RE Help splitting CVS data

Garry · Jan 20, 2013

I'm trying to manipulate family tree data using Python.
I'm using linux and Python 2.7.3 and have data files saved as Linux formatted cvs files
The data appears in this format:

Marriage,Husband,Wife,Date,Place,Source,Note0x0a
Note: the Source field or the Note field can contain quoted data (same as the Place field)

Actual data:
[F0244],[I0690],[I0354],1916-06-08,"Neely's Landing, Cape Gir. Co, MO",,0x0a
[F0245],[I0692],[I0355],1919-09-04,"Cape Girardeau Co, MO",,0x0a

code snippet follows:

import os
import re
#I'm using the following regex in an attempt to decode the data:
RegExp2 = "^(\[[A-Z]\d{1,}\])\,(\[[A-Z]\d{1,}\])\,(\[[A-Z]\d{1,}\])\,(\d{,4}\-\d{,2}\-\d{,2})\,(.*|\".*\")\,(.*|\".*\")\,(.*|\".*\")"
#
line = "[F0244],[I0690],[I0354],1916-06-08,\"Neely's Landing, Cape Gir. Co, MO\",,"
#
(Marriage,Husband,Wife,Date,Place,Source,Note) = re.split(RegExp2,line)
#
#However, this does not decode the 7 fields.
# The following error is displayed:
Traceback (most recent call last):
File "<stdin>", line 1, in <module>
ValueError: too many values to unpack
#
# When I use xx the fields apparently get unpacked.
xx = re.split(RegExp2,line)
#

print xx[0]
print xx[1] [F0244]
print xx[5] "Neely's Landing, Cape Gir.
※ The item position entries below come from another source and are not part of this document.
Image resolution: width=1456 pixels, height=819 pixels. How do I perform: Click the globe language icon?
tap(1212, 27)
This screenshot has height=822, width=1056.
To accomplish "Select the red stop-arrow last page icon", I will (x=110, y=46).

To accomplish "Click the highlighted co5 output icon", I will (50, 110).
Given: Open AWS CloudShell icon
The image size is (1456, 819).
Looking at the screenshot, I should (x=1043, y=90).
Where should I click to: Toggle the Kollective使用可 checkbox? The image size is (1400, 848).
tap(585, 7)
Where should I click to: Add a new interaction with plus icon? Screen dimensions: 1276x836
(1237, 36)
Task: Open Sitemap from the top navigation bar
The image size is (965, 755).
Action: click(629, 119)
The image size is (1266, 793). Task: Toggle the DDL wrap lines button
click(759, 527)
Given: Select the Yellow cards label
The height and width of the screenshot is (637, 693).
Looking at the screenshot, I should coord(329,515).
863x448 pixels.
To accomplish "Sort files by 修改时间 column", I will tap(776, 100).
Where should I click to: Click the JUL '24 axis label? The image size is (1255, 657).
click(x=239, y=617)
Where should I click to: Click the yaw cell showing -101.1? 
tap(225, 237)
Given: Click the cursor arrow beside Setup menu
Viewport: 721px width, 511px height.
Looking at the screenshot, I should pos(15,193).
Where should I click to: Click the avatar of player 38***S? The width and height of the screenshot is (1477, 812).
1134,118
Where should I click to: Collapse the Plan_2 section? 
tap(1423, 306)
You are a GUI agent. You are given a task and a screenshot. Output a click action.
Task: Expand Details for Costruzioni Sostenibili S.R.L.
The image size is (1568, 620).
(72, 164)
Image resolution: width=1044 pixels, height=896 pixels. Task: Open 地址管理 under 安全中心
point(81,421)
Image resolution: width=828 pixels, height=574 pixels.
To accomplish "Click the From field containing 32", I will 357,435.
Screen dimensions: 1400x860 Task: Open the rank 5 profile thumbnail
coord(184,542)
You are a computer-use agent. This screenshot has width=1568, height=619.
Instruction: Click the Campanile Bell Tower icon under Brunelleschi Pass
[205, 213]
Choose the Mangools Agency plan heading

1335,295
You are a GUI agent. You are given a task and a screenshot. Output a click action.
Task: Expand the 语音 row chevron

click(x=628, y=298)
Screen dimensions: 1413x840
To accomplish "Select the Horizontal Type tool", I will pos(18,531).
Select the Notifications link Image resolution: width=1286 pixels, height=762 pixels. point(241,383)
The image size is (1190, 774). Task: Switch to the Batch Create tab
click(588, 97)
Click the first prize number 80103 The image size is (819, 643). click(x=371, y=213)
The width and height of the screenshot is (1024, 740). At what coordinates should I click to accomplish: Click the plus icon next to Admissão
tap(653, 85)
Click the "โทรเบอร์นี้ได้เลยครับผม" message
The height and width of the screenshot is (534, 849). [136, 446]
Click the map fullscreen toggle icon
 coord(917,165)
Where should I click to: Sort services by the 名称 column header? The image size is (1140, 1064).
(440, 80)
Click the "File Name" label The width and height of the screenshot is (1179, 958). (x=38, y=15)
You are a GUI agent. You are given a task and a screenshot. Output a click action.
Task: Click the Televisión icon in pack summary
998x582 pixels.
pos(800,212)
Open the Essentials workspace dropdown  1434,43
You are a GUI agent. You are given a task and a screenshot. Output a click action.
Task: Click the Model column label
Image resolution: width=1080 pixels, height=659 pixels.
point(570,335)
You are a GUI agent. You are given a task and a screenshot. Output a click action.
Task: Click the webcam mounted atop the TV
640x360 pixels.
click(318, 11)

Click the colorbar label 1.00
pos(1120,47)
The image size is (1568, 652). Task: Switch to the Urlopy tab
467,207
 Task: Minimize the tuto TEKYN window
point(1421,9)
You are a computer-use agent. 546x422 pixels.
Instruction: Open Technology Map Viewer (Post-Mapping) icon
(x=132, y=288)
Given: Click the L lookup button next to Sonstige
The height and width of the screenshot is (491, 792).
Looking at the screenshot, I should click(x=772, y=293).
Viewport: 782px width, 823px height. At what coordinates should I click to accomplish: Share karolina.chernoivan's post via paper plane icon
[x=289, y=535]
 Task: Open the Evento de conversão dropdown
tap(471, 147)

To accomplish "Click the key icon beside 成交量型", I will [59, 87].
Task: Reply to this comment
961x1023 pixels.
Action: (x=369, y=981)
Co, MO"
print xx[6]
print xx[7]
print xx[8]

Click to expand...

Click to expand...

Why is there an extra NULL field before and after my record contents?
I'm stuck, comments and solutions greatly appreciated.

Garry

Mitya Sirenef · Jan 20, 2013

I'm trying to manipulate family tree data using Python.
I'm using linux and Python 2.7.3 and have data files saved as Linux formatted cvs files
The data appears in this format:

Marriage,Husband,Wife,Date,Place,Source,Note0x0a
Note: the Source field or the Note field can contain quoted data (same as the Place field)

Actual data:
[F0244],[I0690],[I0354],1916-06-08,"Neely's Landing, Cape Gir. Co, MO",,0x0a
[F0245],[I0692],[I0355],1919-09-04,"Cape Girardeau Co, MO",,0x0a

code snippet follows:

import os
import re
#I'm using the following regex in an attempt to decode the data:
RegExp2 = "^(\[[A-Z]\d{1,}\])\,(\[[A-Z]\d{1,}\])\,(\[[A-Z]\d{1,}\])\,(\d{,4}\-\d{,2}\-\d{,2})\,(.*|\".*\")\,(.*|\".*\")\,(.*|\".*\")"
#
line = "[F0244],[I0690],[I0354],1916-06-08,\"Neely's Landing, Cape Gir. Co, MO\",,"
#
(Marriage,Husband,Wife,Date,Place,Source,Note) = re.split(RegExp2,line)
#
#However, this does not decode the 7 fields.
# The following error is displayed:
Traceback (most recent call last):
File "<stdin>", line 1, in <module>
ValueError: too many values to unpack
#
# When I use xx the fields apparently get unpacked.
xx = re.split(RegExp2,line)
#

print xx[0]
print xx[1] [F0244]
print xx[5] "Neely's Landing, Cape Gir. Co, MO"
print xx[6]
print xx[7]
print xx[8]

Click to expand...

Click to expand...

Why is there an extra NULL field before and after my record contents?
I'm stuck, comments and solutions greatly appreciated.

Garry

Gosh, you really don't want to use regex to split csv lines like that....

Use csv module:
'[F0244],[I0690],[I0354],1916-06-08,"Neely\'s Landing, Cape Gir. Co,
MO",,0x0a'

import csv
r = csv.reader()
for l in r: print(l)

Click to expand...

Click to expand...

....
['[F0244]', '[I0690]', '[I0354]', '1916-06-08', "Neely's Landing, Cape
Gir. Co, MO", '', '0x0a']

the arg to csv.reader can be the file object (or a list of lines).

- mitya

Terry Reedy · Jan 20, 2013

I'm trying to manipulate family tree data using Python.
I'm using linux and Python 2.7.3 and have data files saved as Linux formatted cvs files ....
I'm stuck, comments and solutions greatly appreciated.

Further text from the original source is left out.